CLS, or Cumulative Layout Shift, measures visual stability — how much visual elements shift while the page is loading. That accidental "Buy now" tap from the intro? Pure CLS. A good CLS is 0.1 or less.
Sudden or unexpected layout shifts lower your CLS score. This can include fonts that render larger or smaller than expected, or third-party ads that continuously resize. CLS often depends on API calls, which in turn depend on third-party tools. Your best bet is to choose your third-party integrations wisely. Under the current SEO scheme, drag-and-drop CMS platforms that take too long to resize images might see their rankings fall significantly.

How do you track Core Web Vitals?
You can track Core Web Vitals with free, field-based tools that measure real-user data without any manual instrumentation. Because SEO is now an integral part of the development process, marketers and developers should work together to monitor and optimize these metrics.

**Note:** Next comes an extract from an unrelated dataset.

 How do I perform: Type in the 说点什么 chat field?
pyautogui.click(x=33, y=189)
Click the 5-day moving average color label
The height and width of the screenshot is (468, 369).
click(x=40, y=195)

For an easy point-in-time measurement of Core Web Vitals, use tools like the Chrome User Experience Report, PageSpeed Insights, and Google Search Console, which includes a dedicated Core Web Vitals report. All three draw on the Chrome User Experience Report (CrUX), whose data is anonymized and based on real users. Third-party SEO tools like Screaming Frog continue to integrate these measurements as well.
Tips for improving your Core Web Vitals.
Here's a look at some ways to sharpen your Core Web Vitals and strengthen your SEO strategy:
- Gorilla Group, the commerce experience agency, points out that while Core Web Vitals are critically important, other Page Experience factors still matter, including mobile optimization, safe browsing, and more.
- Blast Analytics, a consulting and data science firm, breaks down how organizations should prepare for shifts in the SEO algorithm. Running an SEO audit now keeps your team from getting caught off guard.
- BlueMoon Digital, a Denver-based digital marketing consulting firm, shares tips for boosting your ranking. Because conversion rate optimization (CRO) and UX go hand in hand, a solid user experience directly helps decrease shopping cart abandonment rates.
How Quantum Metric supports Core Web Vitals measurement.
Experience is more than UX. It needs to be measured from an interaction, technical, and behavioral standpoint. Our customers love Quantum Metric because they can understand their customer experience from any level, so adding support for Core Web Vitals measurement just made sense.
You can now measure Core Web Vitals in Page Performance, compare them against network timings, build segments, and more.
How Core Web Vitals become better experiences.
Core Web Vitals turn something users have always felt — a slow page, a laggy button, a layout that won't sit still — into numbers you can act on. LCP watches how fast content loads, INP tracks how responsive the page feels, and CLS keeps your layout from shifting under a user's fingertips. Hit the 75th percentile across all three and you're rewarding real people while giving Google what its ranking systems reward.
Tools like PageSpeed Insights and Search Console show you where you stand today. Pairing those field measurements with behavioral context inside Quantum Metric shows you why a score slips, and exactly where revenue is leaking as a result. That combination is how good scores turn into experiences people actually want to come back to.